WRITTEN TASKS:
1) In the text about the song "All This Love," on what date was the DeBarge single released?
2) List every musical group or individual musician named in the text about the song "All This Love."
3) Continue the text about the song "All This Love" from the point where it stops.

··· SELECTION ···

"All This Love" is a single by DeBarge, released on October 17, 1982. The song was released as the third and final single from their second studio album of the same title on the Gordy label. The single would help DeBarge rise to R&B stardom. A cover version of the song was recorded by Patti LaBelle on her 1994 gold album Gems. A video for her version was also filmed.

Overview

History
In 1982, having released one album that did not go anywhere, DeBarge went into recording their follow-up with their own songs, chiefly handled by El DeBarge, who was also the main lead singer and focal point of the group, including the song, "All This Love", in which DeBarge sung in a high tenor and had written it in a year earlier in hopes then-label mate and longtime idol Marvin Gaye would record it.

··· STORED RECORDS ···

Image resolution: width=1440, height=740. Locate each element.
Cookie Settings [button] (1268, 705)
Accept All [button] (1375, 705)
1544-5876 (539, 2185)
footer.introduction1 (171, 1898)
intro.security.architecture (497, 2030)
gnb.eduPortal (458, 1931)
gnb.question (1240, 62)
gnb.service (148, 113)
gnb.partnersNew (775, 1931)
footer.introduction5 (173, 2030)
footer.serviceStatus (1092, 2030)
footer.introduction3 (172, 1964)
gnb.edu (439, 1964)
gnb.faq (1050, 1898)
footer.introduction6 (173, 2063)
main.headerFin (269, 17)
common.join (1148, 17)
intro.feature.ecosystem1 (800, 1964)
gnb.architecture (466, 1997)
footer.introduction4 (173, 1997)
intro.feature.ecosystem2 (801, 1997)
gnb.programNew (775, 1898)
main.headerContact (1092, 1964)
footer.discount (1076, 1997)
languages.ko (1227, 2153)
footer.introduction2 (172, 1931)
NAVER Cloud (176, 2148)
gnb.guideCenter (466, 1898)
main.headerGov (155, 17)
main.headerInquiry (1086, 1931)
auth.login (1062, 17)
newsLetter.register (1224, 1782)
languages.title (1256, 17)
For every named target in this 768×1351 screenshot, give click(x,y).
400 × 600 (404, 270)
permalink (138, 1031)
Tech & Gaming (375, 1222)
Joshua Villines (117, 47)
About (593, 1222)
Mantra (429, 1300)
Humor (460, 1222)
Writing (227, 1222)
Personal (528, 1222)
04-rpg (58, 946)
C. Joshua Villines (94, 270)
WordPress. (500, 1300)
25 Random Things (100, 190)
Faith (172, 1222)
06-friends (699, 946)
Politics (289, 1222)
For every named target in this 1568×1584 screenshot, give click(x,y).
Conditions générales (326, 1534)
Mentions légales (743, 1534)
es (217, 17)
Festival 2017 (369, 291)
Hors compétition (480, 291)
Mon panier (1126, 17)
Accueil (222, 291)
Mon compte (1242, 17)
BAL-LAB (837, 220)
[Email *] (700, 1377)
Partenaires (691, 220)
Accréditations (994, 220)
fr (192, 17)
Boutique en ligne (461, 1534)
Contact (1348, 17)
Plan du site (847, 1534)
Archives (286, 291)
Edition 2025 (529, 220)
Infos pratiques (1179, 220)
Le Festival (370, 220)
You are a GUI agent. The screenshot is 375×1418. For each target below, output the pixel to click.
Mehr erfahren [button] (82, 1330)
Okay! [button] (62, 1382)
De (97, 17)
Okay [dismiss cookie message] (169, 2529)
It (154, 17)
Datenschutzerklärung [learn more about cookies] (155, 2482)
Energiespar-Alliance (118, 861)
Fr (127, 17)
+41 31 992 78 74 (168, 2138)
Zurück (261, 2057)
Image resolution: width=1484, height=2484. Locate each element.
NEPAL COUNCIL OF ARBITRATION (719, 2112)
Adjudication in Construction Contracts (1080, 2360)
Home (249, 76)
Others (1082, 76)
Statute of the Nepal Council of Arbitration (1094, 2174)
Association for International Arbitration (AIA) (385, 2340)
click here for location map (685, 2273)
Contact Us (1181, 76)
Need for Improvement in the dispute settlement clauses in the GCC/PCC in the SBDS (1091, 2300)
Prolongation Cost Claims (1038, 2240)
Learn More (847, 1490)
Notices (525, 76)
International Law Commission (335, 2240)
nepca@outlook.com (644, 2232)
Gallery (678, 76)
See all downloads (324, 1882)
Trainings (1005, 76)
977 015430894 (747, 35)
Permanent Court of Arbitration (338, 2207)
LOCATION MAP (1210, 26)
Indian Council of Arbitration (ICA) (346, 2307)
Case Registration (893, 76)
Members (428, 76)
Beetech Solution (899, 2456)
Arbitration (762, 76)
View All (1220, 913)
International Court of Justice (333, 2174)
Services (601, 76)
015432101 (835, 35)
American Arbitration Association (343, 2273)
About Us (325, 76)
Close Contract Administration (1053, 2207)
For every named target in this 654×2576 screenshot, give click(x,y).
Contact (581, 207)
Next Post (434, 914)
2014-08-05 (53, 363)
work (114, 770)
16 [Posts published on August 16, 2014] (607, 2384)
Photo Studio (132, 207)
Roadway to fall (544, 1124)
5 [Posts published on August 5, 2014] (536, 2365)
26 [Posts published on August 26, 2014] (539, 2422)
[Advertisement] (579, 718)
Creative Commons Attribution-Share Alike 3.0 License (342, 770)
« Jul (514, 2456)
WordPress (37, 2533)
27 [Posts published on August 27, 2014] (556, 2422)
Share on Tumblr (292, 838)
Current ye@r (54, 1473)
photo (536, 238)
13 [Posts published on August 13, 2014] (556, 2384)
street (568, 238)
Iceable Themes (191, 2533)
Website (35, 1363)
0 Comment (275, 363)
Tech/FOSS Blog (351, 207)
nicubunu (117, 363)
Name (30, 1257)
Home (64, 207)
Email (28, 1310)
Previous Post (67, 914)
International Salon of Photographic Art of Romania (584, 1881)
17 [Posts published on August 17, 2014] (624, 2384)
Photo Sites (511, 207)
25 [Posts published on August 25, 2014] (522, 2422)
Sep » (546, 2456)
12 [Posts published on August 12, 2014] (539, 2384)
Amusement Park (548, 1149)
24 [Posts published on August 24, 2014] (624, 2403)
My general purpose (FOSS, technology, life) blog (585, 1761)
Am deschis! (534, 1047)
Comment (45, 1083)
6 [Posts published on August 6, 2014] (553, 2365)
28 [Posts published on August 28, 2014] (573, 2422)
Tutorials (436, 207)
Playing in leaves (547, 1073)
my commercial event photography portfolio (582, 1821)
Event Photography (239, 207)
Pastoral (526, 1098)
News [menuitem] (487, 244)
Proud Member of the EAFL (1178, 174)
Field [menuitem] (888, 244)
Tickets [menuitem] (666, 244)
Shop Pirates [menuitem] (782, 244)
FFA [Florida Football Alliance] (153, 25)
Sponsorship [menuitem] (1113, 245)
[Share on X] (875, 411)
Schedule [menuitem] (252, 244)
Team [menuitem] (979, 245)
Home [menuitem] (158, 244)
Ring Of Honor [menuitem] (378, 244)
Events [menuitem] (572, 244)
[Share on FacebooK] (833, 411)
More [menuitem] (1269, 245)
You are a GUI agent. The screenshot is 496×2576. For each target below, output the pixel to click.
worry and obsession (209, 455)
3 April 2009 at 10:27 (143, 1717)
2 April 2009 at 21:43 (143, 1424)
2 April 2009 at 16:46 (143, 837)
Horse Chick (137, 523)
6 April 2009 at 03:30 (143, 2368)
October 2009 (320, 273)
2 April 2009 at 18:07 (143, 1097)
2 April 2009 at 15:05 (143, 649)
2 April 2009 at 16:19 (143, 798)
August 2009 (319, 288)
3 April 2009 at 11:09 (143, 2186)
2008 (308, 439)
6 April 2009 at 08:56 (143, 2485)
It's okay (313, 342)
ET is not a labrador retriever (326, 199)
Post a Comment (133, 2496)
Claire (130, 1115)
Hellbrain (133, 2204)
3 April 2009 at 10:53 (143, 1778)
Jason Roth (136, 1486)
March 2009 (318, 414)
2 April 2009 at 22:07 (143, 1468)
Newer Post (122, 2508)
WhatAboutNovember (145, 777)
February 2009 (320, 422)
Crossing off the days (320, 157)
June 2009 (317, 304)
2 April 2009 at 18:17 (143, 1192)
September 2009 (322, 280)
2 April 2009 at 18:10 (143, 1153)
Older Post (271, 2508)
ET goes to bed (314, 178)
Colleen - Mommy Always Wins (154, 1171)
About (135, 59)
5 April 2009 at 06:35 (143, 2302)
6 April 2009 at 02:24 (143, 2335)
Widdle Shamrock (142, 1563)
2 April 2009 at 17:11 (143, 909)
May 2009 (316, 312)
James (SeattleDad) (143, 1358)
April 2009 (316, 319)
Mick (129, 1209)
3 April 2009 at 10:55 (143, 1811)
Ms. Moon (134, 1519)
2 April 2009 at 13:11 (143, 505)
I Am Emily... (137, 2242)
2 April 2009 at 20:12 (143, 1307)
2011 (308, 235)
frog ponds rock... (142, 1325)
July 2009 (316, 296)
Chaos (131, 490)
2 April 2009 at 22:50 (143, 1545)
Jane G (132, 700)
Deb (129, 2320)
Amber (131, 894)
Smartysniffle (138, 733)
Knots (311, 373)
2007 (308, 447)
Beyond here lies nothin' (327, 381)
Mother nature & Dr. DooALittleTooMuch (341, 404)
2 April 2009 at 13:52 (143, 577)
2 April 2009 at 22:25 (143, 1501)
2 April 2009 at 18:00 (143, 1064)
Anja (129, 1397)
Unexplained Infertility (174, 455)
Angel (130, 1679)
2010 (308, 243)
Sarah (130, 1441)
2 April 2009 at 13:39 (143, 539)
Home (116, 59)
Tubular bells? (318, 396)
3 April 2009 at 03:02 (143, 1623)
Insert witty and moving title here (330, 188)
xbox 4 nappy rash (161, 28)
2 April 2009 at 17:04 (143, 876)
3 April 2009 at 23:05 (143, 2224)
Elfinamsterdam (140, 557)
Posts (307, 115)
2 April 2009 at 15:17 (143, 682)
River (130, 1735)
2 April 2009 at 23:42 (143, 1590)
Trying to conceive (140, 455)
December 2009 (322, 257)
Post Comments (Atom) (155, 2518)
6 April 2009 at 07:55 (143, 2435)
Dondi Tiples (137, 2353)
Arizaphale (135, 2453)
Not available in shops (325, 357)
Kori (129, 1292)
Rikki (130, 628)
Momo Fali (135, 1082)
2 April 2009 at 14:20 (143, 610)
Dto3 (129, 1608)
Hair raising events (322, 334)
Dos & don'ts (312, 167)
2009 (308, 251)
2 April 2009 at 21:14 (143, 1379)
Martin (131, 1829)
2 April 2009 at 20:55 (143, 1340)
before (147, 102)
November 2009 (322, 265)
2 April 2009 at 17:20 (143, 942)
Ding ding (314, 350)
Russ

···

EXPECTED RESULTS:
1) October 17, 1982

2) DeBarge, Patti LaBelle, El DeBarge, Marvin Gaye

3)
Gaye had served as El's inspiration for the song, hinted in the group's vocal harmonizing in the final part of the song, which was similar to Gaye's "I Want You" vocal style period. By the following year, Gaye had left the label and DeBarge ended up recording it themselves. Producing this song with Berry Gordy's niece Iris, the single was issued as the third release from All This Love.

The song was featured in a 1983 episode of the US daytime soap opera Days of Our Lives.

Reception
Much like their first hit, "I Like It", "All This Love" was immediately embraced by the R&B community while the group gained a pop fan base. In the US, The single reached number 5 on the Billboard R&B chart, number 17 on the Billboard Hot 100,  and number one on the Adult Contemporary chart, helping its parent album of the same name reach gold status by the summer of 1983.

Personnel
 Lead vocals, keyboards and rhythm arrangement - El DeBarge
 Background vocals - DeBarge
 Keyboards - James DeBarge
 Guitar solo - José Feliciano
 Drums - Ricky Lawson
 Bass -  Freddie Washington
 Percussion by Nathan Hughes and Richard Heath
 Guitars - Charles F. Fearing, Curtis A. Nolen, and Robben Ford
 Rhythm, string and horn arrangements by Benjamin F. Wright, Jr.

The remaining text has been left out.